人诱导型多能干细胞(hiPS)培养方法
以下试剂和方法来自ATCC,仅供参考。若选用其它品牌的培养液请与您的试剂提供商。
hiPS无饲养层*培养液(ATCC,ACS-3002),hiPS无饲养层消化液(ATCC,ACS-3010),hiPS无饲养层冻存液(ATCC, ACS-3020),基质胶(ATCC,ACS-3035),ROCK Inhibitor Y27632(ATCC,ACS-3030)
复苏:
- 将人iPS细胞冻存管从液氮中取出,置于37℃水浴中使之迅速融解,取出后拿到超净台内用75%酒精擦拭冻存管旋口处及外壁,防止污染。
- 用1 ml移液器轻柔地将冻存管内液体转移到15 ml离心管中。
- 在上述离心管内逐滴加入温育好的4 ml hiPS无饲养层*培养液,一边加一边晃动离心管。
- 离心1000 rpm,5 min。
- 将上清丢弃,轻弹离心管底部使细胞团松散。
- 加入1ml含有ROCK Inhibitor Y27632的hiPS无饲养层*培养液,非常轻柔地吹打2-3次。不可过度吹打,避免细胞被分散成单细胞。

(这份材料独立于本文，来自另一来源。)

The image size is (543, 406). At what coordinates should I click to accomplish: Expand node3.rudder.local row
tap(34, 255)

- 将铺过基质胶的培养皿从培养箱取出,吸掉多余的液体,加入含有ROCK Inhibitor Y27632的培养液3 ml。
- 将第6步中离心管内的细胞悬液转移到皿内,使细胞铺散均匀,置37℃,5% CO2 培养箱内培养。
- 24h后,换新鲜的不加ROCK Inhibitor Y27632的hiPS无饲养层*培养液。

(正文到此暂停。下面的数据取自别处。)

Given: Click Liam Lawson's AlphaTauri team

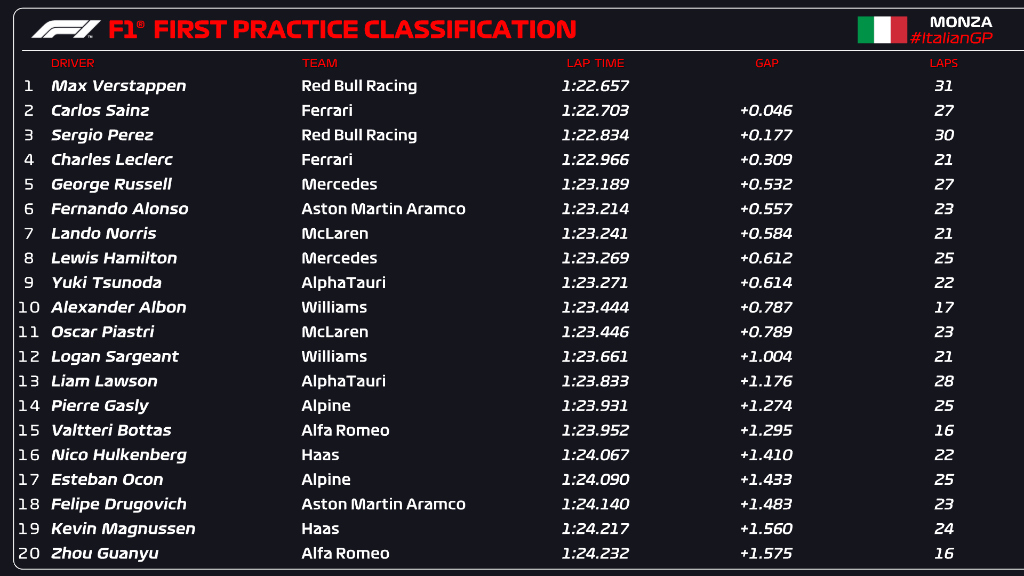Looking at the screenshot, I should [343, 381].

- 每天换液。ROCK Inhibitor Y27632仅在复苏和传代时添加(1:1000),日常换液不用添加。
传代:
- 将所需的所有试剂均在37℃水浴温热。
- 将培养皿内的培养液弃掉,用DPBS漂洗2遍,弃掉。
- 加入2 ml hiPS无饲养层消化液。
- 37℃孵育10-15分钟,期间注意观察,直到每个克隆的边缘都向中心卷起。
- 将hiPS无饲养层消化液吸掉,轻轻地加入4ml DMEM:F12培养液并晃动培养皿,吸掉。

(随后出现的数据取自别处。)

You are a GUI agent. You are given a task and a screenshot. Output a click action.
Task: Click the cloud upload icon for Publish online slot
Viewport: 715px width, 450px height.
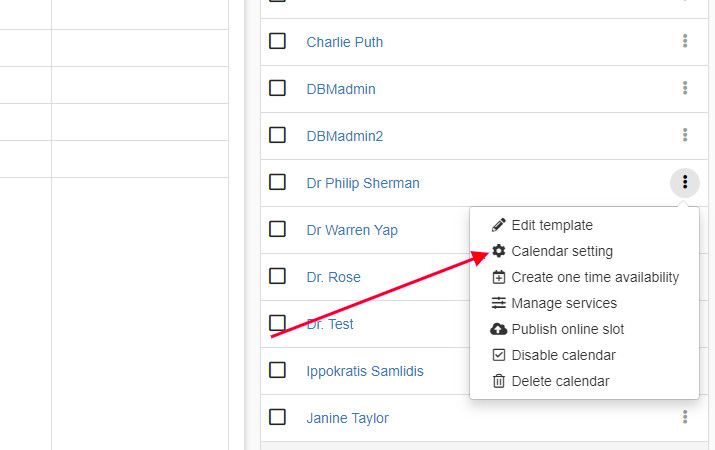[x=499, y=329]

- 加入2 ml含有ROCK Inhibitor Y27632的培养液,用1 ml移液器吹打皿底或用无菌的细胞刮使细胞脱落。避免吹打过度。
- 将细胞转移至15 ml离心管,并再次加入3 ml含有ROCK Inhibitor Y27632的培养液将培养皿冲洗一次,收集到离心管内。
- 离心1000 rpm,5 min。
- 将上清丢弃,轻弹离心管底部使细胞团松散。
- 加入2 ml含有ROCK Inhibitor Y27632的hiPS无饲养层*培养液,非常轻柔地吹打2-3次。不可过度吹打,避免细胞被分散成单细胞。
- 将细胞分到预铺了基质胶的培养皿内培养。
- 每天换液,4-5天传代一次,传代比例为1:2-1:6。当出现下列任何一种情况时,需要进行传代:细胞汇合度达到90%;干细胞克隆过大,*细胞生长不良;克隆有开始分化的迹象。
冷冻:
- 参照传代步骤1-9,hiPS无饲养层冻存液4℃保存,不需要预热。
- 在离心管内加入2 ml细胞冻存液,轻轻吹打,避免过度吹打。
- 将细胞悬液分装到贴好标签的冻存管内,每管0.5 ml。
- 将冻存管放入程序降温仪,置-80℃。
- 24h后,冻存管转入液氮保存。